----- DATA EXCERPTS -----

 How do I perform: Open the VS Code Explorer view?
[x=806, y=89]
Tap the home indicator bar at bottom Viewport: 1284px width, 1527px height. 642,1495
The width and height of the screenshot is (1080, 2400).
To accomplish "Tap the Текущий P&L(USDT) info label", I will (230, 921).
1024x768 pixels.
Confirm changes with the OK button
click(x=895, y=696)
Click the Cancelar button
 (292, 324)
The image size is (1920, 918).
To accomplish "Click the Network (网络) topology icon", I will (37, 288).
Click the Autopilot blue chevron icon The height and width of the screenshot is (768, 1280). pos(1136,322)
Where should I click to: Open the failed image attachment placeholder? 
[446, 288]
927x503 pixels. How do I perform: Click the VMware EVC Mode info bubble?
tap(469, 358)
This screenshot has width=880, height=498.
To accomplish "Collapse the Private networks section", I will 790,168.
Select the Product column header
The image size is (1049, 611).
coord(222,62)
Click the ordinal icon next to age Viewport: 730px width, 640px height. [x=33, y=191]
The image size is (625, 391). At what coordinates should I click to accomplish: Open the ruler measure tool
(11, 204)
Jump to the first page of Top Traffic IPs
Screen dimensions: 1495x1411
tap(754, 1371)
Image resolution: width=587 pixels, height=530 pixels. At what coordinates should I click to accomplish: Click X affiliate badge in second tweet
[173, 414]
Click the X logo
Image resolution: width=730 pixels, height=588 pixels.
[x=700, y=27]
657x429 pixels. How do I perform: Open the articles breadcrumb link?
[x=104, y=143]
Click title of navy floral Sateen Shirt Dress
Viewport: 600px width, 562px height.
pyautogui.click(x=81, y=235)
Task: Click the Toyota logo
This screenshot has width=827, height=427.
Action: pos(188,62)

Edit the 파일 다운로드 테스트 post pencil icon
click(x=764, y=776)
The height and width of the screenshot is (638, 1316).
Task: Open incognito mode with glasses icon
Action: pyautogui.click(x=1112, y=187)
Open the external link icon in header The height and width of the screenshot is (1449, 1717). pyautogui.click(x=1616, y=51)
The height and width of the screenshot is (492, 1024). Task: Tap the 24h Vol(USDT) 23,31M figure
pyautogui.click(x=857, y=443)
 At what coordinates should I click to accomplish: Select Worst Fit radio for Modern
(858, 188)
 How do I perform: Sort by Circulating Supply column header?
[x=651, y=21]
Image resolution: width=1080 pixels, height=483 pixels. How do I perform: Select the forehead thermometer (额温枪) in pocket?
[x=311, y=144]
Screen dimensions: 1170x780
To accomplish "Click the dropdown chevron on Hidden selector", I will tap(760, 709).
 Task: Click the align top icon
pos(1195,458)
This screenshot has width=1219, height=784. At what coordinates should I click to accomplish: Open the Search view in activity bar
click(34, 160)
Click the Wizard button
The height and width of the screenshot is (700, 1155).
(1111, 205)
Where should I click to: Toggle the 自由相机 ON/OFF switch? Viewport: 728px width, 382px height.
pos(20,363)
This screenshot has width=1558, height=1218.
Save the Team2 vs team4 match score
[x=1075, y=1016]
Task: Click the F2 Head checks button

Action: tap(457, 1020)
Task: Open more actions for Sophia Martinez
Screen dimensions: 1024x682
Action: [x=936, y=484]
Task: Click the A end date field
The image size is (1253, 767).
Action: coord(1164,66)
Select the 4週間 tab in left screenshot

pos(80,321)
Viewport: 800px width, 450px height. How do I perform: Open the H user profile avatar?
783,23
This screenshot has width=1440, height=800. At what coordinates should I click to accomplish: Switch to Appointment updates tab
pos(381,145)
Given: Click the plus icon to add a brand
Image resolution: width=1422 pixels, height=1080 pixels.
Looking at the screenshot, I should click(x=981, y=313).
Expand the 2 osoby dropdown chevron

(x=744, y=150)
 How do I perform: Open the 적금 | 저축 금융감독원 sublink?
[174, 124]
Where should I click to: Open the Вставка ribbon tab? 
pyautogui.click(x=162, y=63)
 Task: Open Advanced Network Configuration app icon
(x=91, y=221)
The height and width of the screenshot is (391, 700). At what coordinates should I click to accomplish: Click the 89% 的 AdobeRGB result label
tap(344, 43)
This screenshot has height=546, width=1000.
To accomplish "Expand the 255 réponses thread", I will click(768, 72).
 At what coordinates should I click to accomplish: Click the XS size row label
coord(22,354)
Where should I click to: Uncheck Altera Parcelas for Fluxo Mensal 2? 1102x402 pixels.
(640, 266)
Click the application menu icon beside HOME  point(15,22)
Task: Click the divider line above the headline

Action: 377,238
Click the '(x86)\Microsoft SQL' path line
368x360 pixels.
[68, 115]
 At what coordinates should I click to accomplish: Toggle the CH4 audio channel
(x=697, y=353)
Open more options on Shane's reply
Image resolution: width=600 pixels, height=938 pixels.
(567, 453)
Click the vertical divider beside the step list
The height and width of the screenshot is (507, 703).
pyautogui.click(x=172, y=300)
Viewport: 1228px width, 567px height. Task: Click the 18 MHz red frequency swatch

-----

EXERCISE DESCRIPTION:
Output exactly the lines from the one containing "The height and width of the screenshot is (507, 703)." through the last line of the entries, both ends included.

ANSWER SECTION:
The height and width of the screenshot is (507, 703).
pyautogui.click(x=172, y=300)
Viewport: 1228px width, 567px height. Task: Click the 18 MHz red frequency swatch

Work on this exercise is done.